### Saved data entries
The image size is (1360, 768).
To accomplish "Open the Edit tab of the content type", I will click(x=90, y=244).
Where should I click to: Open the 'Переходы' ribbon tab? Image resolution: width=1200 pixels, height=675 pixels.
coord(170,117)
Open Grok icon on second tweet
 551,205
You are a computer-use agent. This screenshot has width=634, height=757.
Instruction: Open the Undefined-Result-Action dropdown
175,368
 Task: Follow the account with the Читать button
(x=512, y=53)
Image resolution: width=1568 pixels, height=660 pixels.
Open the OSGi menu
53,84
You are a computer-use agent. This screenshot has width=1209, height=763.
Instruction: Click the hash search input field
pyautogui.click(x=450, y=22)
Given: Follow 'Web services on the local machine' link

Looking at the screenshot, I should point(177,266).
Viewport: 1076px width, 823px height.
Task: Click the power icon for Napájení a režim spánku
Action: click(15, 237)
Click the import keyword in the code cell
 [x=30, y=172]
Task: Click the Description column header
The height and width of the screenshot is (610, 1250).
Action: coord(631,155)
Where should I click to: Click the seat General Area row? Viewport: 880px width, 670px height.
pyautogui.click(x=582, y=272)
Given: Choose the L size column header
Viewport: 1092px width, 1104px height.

### About this exercise
The expected output is the lines from the one with "Click the import keyword in the code cell" through the end of the data, exactly as written and nothing more.

### Answer to this task
Click the import keyword in the code cell
 [x=30, y=172]
Task: Click the Description column header
The height and width of the screenshot is (610, 1250).
Action: coord(631,155)
Where should I click to: Click the seat General Area row? Viewport: 880px width, 670px height.
pyautogui.click(x=582, y=272)
Given: Choose the L size column header
Viewport: 1092px width, 1104px height.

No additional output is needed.